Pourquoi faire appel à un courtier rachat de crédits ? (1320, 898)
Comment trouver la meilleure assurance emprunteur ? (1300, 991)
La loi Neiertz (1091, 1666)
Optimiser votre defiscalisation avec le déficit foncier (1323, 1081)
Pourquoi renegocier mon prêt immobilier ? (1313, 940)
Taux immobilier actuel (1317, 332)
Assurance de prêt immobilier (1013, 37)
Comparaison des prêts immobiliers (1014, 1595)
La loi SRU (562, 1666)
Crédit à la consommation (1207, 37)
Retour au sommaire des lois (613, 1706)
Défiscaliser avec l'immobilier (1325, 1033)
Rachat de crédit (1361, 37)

----

- _Task statement_:
Once the line containing "Taux immobilier actuel (1317, 332)" is found, please retype it and every remaining line of the listing above, exactly, with nothing else.

- _Solution to this exercise_:
Taux immobilier actuel (1317, 332)
Assurance de prêt immobilier (1013, 37)
Comparaison des prêts immobiliers (1014, 1595)
La loi SRU (562, 1666)
Crédit à la consommation (1207, 37)
Retour au sommaire des lois (613, 1706)
Défiscaliser avec l'immobilier (1325, 1033)
Rachat de crédit (1361, 37)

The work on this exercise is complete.